DATI PER IL COMPITO:
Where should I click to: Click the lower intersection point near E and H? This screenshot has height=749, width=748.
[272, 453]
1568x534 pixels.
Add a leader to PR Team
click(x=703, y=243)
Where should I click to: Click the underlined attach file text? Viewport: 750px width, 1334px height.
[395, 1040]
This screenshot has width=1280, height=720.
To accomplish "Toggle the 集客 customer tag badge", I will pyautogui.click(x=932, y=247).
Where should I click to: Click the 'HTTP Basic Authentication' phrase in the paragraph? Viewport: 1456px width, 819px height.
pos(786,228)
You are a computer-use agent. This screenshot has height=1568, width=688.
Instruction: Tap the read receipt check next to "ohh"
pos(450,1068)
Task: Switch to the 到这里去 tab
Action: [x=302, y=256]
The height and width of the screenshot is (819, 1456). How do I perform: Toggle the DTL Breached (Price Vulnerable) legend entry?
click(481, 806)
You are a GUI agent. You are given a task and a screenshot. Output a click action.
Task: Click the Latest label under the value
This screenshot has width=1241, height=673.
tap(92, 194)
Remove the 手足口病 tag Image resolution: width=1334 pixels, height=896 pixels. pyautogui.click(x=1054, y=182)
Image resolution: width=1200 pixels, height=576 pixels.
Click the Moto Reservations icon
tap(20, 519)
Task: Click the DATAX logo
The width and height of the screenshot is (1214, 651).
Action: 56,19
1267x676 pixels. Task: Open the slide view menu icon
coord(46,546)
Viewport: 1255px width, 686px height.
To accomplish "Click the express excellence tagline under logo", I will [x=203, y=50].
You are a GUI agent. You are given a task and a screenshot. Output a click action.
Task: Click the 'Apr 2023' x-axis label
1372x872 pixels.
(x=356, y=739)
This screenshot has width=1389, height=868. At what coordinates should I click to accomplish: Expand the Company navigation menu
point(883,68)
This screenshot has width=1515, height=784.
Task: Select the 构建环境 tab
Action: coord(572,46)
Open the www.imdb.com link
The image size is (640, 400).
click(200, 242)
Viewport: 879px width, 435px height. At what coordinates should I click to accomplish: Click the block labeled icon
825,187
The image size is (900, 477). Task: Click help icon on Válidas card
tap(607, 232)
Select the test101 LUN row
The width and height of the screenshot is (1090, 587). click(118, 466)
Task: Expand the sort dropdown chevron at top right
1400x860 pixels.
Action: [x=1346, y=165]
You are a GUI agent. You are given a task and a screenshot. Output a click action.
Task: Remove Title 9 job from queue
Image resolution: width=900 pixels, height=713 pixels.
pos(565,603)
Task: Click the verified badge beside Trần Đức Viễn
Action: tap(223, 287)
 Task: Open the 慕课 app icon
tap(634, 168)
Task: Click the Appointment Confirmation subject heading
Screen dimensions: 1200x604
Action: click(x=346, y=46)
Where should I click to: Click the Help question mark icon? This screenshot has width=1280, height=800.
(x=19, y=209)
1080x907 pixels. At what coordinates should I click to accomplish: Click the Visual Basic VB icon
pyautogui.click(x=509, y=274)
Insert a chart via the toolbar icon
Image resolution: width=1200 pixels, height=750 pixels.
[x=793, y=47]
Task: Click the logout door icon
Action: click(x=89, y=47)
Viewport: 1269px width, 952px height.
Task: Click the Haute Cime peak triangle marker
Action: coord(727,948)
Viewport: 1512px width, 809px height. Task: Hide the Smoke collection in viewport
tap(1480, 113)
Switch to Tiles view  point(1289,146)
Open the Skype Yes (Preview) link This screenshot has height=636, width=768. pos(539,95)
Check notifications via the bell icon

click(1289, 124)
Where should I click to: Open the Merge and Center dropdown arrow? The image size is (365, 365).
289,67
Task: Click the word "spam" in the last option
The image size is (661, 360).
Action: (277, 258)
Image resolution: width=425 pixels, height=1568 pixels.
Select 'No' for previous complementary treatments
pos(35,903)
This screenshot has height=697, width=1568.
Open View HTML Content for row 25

COMPITO DA SVOLGERE: Ricopia parola per parola tutti i dati riportati qui sopra, senza cambiare nulla.

RISULTATO DELL'ESERCIZIO:
Where should I click to: Click the lower intersection point near E and H? This screenshot has height=749, width=748.
[272, 453]
1568x534 pixels.
Add a leader to PR Team
click(x=703, y=243)
Where should I click to: Click the underlined attach file text? Viewport: 750px width, 1334px height.
[395, 1040]
This screenshot has width=1280, height=720.
To accomplish "Toggle the 集客 customer tag badge", I will pyautogui.click(x=932, y=247).
Where should I click to: Click the 'HTTP Basic Authentication' phrase in the paragraph? Viewport: 1456px width, 819px height.
pos(786,228)
You are a computer-use agent. This screenshot has height=1568, width=688.
Instruction: Tap the read receipt check next to "ohh"
pos(450,1068)
Task: Switch to the 到这里去 tab
Action: [x=302, y=256]
The height and width of the screenshot is (819, 1456). How do I perform: Toggle the DTL Breached (Price Vulnerable) legend entry?
click(481, 806)
You are a GUI agent. You are given a task and a screenshot. Output a click action.
Task: Click the Latest label under the value
This screenshot has width=1241, height=673.
tap(92, 194)
Remove the 手足口病 tag Image resolution: width=1334 pixels, height=896 pixels. pyautogui.click(x=1054, y=182)
Image resolution: width=1200 pixels, height=576 pixels.
Click the Moto Reservations icon
tap(20, 519)
Task: Click the DATAX logo
The width and height of the screenshot is (1214, 651).
Action: 56,19
1267x676 pixels. Task: Open the slide view menu icon
coord(46,546)
Viewport: 1255px width, 686px height.
To accomplish "Click the express excellence tagline under logo", I will [x=203, y=50].
You are a GUI agent. You are given a task and a screenshot. Output a click action.
Task: Click the 'Apr 2023' x-axis label
1372x872 pixels.
(x=356, y=739)
This screenshot has width=1389, height=868. At what coordinates should I click to accomplish: Expand the Company navigation menu
point(883,68)
This screenshot has width=1515, height=784.
Task: Select the 构建环境 tab
Action: coord(572,46)
Open the www.imdb.com link
The image size is (640, 400).
click(200, 242)
Viewport: 879px width, 435px height. At what coordinates should I click to accomplish: Click the block labeled icon
825,187
The image size is (900, 477). Task: Click help icon on Válidas card
tap(607, 232)
Select the test101 LUN row
The width and height of the screenshot is (1090, 587). click(118, 466)
Task: Expand the sort dropdown chevron at top right
1400x860 pixels.
Action: [x=1346, y=165]
You are a GUI agent. You are given a task and a screenshot. Output a click action.
Task: Remove Title 9 job from queue
Image resolution: width=900 pixels, height=713 pixels.
pos(565,603)
Task: Click the verified badge beside Trần Đức Viễn
Action: tap(223, 287)
 Task: Open the 慕课 app icon
tap(634, 168)
Task: Click the Appointment Confirmation subject heading
Screen dimensions: 1200x604
Action: click(x=346, y=46)
Where should I click to: Click the Help question mark icon? This screenshot has width=1280, height=800.
(x=19, y=209)
1080x907 pixels. At what coordinates should I click to accomplish: Click the Visual Basic VB icon
pyautogui.click(x=509, y=274)
Insert a chart via the toolbar icon
Image resolution: width=1200 pixels, height=750 pixels.
[x=793, y=47]
Task: Click the logout door icon
Action: click(x=89, y=47)
Viewport: 1269px width, 952px height.
Task: Click the Haute Cime peak triangle marker
Action: coord(727,948)
Viewport: 1512px width, 809px height. Task: Hide the Smoke collection in viewport
tap(1480, 113)
Switch to Tiles view  point(1289,146)
Open the Skype Yes (Preview) link This screenshot has height=636, width=768. pos(539,95)
Check notifications via the bell icon

click(1289, 124)
Where should I click to: Open the Merge and Center dropdown arrow? The image size is (365, 365).
289,67
Task: Click the word "spam" in the last option
The image size is (661, 360).
Action: (277, 258)
Image resolution: width=425 pixels, height=1568 pixels.
Select 'No' for previous complementary treatments
pos(35,903)
This screenshot has height=697, width=1568.
Open View HTML Content for row 25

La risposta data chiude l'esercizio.